→ **作業要件**: 「You are a computer-use agent. Image」を含む行に始まり「[x=179, y=342]」を含む行で終わる一覧（両端の行を含む）を、列名を「入力文」と「出力」とする2列のCSVに変換せよ。1件につき1行とし、各値はそれぞれ1つの引用符付きフィールドに収め、改行はスペースに置き換えること。

→ **記録一覧**:

# # # # # # #

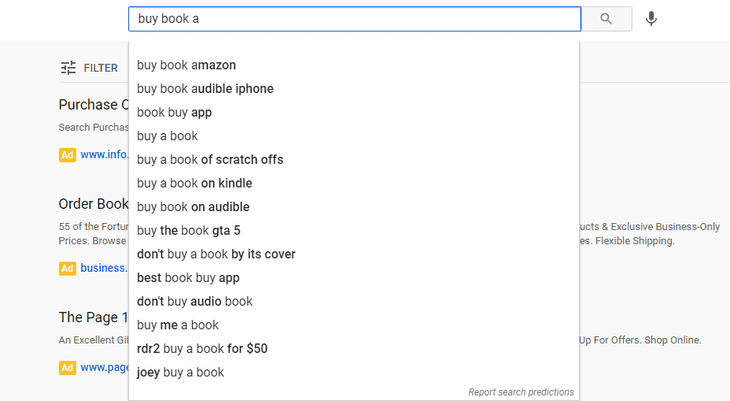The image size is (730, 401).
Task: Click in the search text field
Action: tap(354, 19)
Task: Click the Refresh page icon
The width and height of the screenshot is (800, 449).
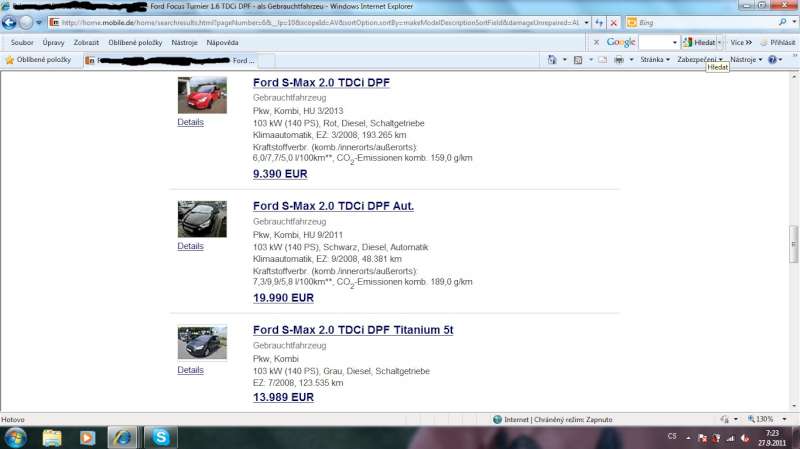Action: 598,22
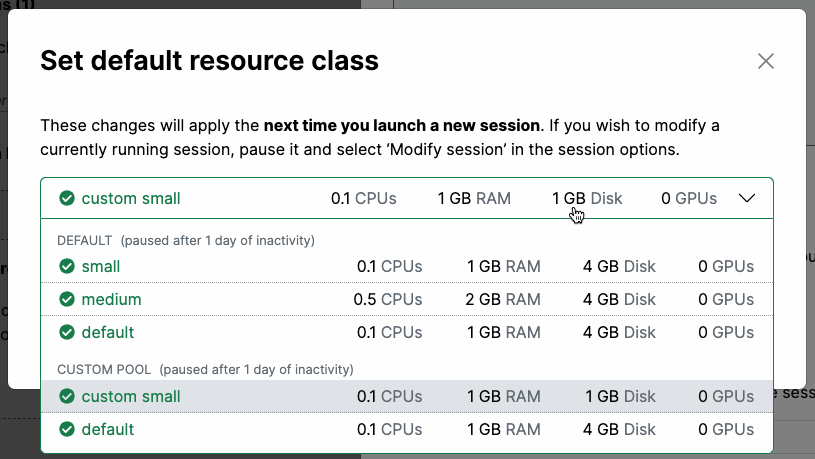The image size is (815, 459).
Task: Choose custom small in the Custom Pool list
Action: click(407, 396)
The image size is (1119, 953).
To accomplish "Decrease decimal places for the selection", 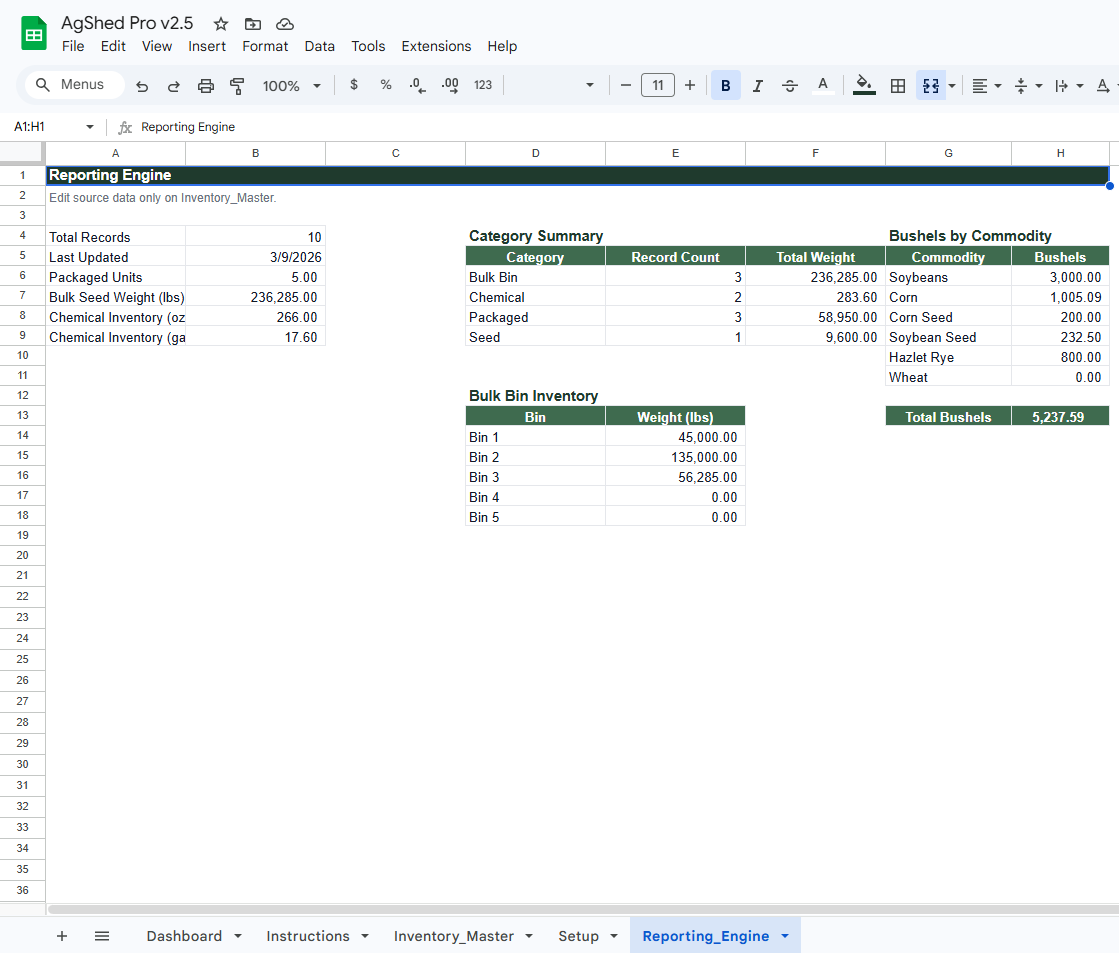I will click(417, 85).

# # # # # # #

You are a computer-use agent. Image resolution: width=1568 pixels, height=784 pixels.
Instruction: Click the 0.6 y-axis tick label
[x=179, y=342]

# # # # # # #

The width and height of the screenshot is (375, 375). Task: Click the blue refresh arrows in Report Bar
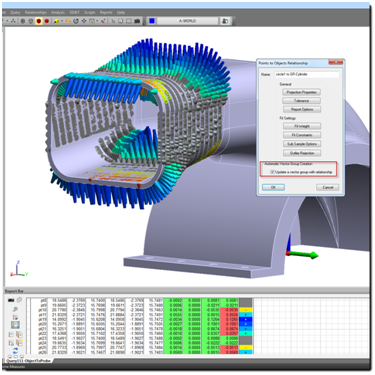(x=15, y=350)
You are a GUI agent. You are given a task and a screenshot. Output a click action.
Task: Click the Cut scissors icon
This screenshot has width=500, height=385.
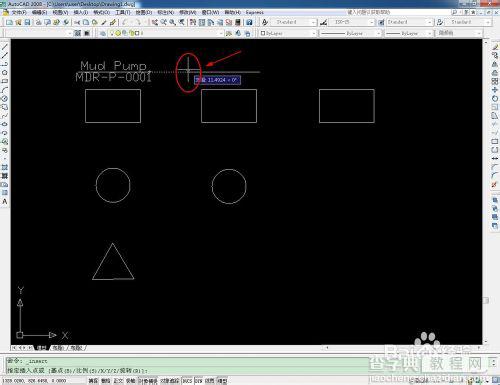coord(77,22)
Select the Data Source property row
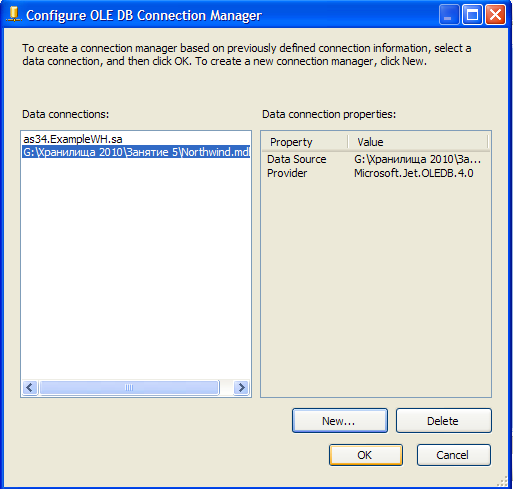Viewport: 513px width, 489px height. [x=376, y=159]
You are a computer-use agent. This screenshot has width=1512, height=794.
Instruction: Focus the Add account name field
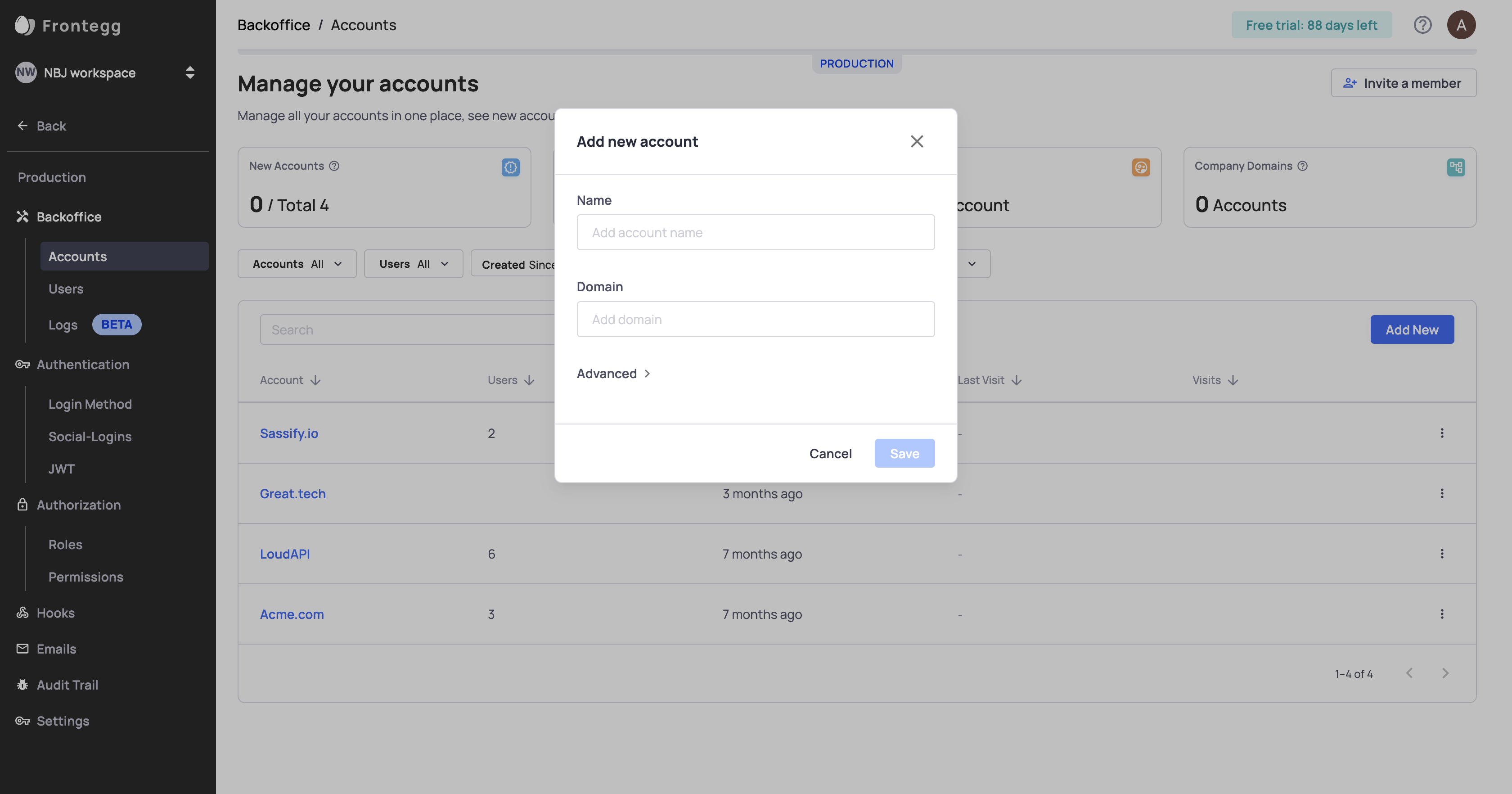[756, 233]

# # # # # # #

→ **以下出力**:
入力文,出力
"You are a computer-use agent. Image resolution: width=1568 pixels, height=784 pixels. Instruction: Click the 0.6 y-axis tick label","[x=179, y=342]"